We like books. It’s one of the things we talked about before lockdown when we were catching up over the tea round (on our floor: lots of coffee, an Earl Grey and a builders brew with a splash of milk) or standing around the office photocopier while it spewed out another court bundle. So what have people been reading over lockdown? We asked members of the team to send in their recommendations for books they’ve enjoyed. Novels, sci-fi, non-fiction, fantasy, memoirs – lots of different styles but they all have something to say about immigration, race, belonging and identity. Enjoy!

For his recommendation James, our solicitor in Liverpool said:

A friend gave me ‘East West Street’ by Phillipe Sands. It’s a family memoir and history which traces the lives of three Jewish men, Hersch Lauterpacht, Raphael Lemkin and Leon Bucholz, the grandfather of Sands and their common origins in Lviv in eastern Europe. Lauterpacht and Lemkin went on to make profound contributions to International Law and the Nuremberg trials. Less obviously historic was the contribution of an English woman, who faithfully lived a hidden life and rests in an unvisited grave and yet who made a life changing intervention in the life of Leon Bucholz. Sands takes great care to tell her story and it reminded me of what George Eliot said about the ‘growing good of the world being partly dependent on unhistoric acts’.

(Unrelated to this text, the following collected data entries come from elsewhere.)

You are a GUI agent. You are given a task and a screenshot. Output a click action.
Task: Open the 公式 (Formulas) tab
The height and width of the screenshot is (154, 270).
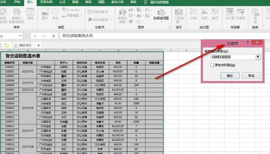(x=62, y=2)
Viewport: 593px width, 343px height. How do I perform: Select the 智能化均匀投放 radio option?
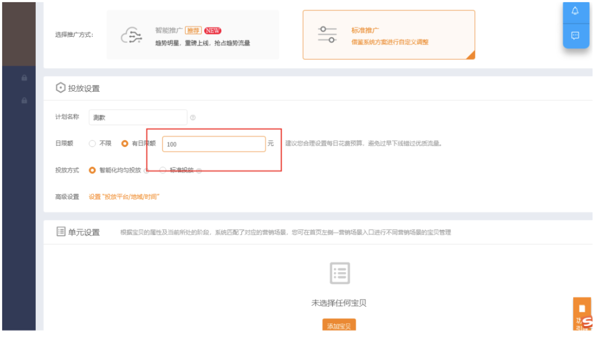tap(92, 171)
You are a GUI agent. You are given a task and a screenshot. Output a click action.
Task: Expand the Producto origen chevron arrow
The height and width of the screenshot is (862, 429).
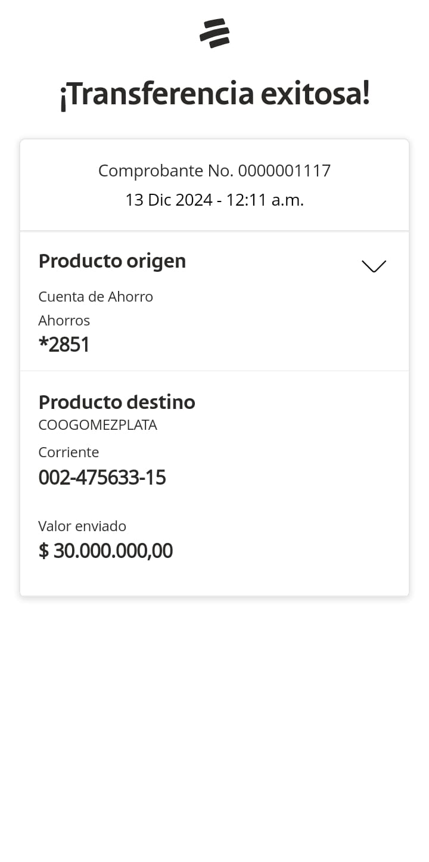click(374, 266)

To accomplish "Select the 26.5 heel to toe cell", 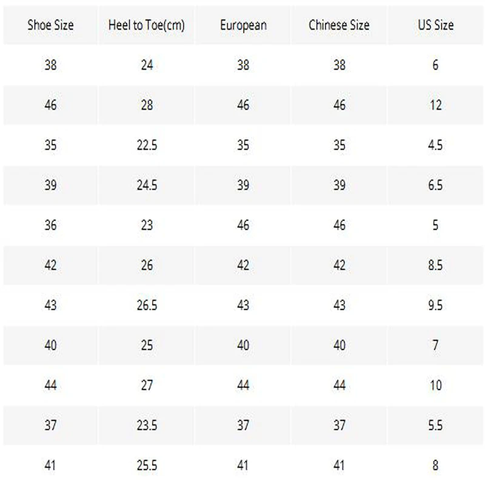I will click(x=147, y=306).
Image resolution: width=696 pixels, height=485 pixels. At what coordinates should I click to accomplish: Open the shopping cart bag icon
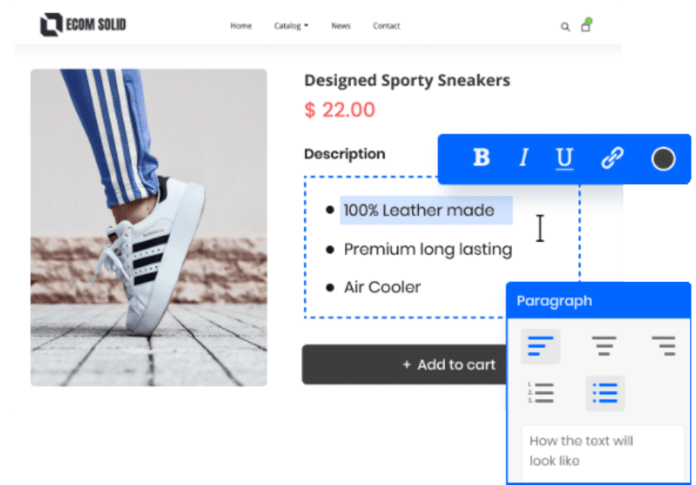click(586, 26)
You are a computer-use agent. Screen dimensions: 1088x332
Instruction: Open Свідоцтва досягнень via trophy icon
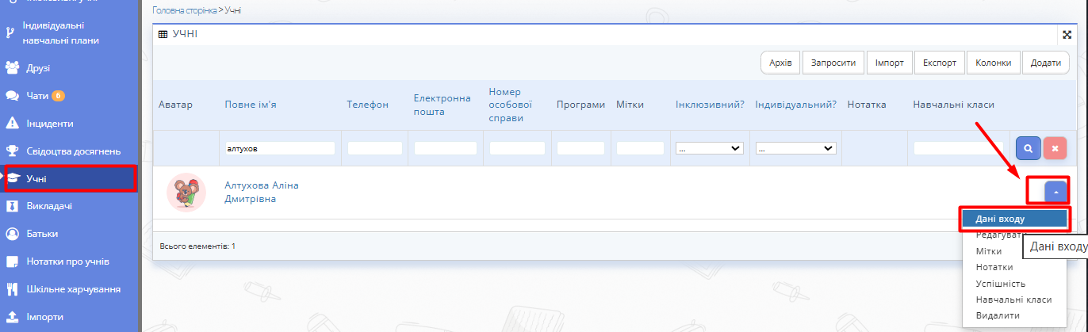pyautogui.click(x=12, y=151)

Melissa – our solicitor who featured in an earlier blog on children and British citizenship – has recommended a high fantasy trilogy by S.A.Chakraborty.

It’s a Muslim Fantasy series in a world of magical djinn society.  It is ultimately a story about oppression, and what it means when your blood is considered more pure than someone else’s. The mixed-bloods in this world are treated terribly and without a second thought. They are considered second class citizens and even killed for crimes they didn’t commit, just to make the purebloods feel safer. The author writes about systemic oppression which in many ways mirrors our world today. Here’s a quote from the first book – The City of Brass: “It’s not just a word […] That slur has been used to demonize our tribe for centuries. It’s what people spit when they rip off our women’s veils and beat our men. It’s what the authorities charge us with whenever they want to raid our homes and seize our property.”

Without her commute to the office on the tram, it’s taken Amanda, our policy officer, a lot longer in lockdown to finish any book! She’s been dreaming of reading the Jhalak Prize longlist but has so far only finished Maya Goodfellow’s Hostile Environment: How Immigrants became Scapegoats.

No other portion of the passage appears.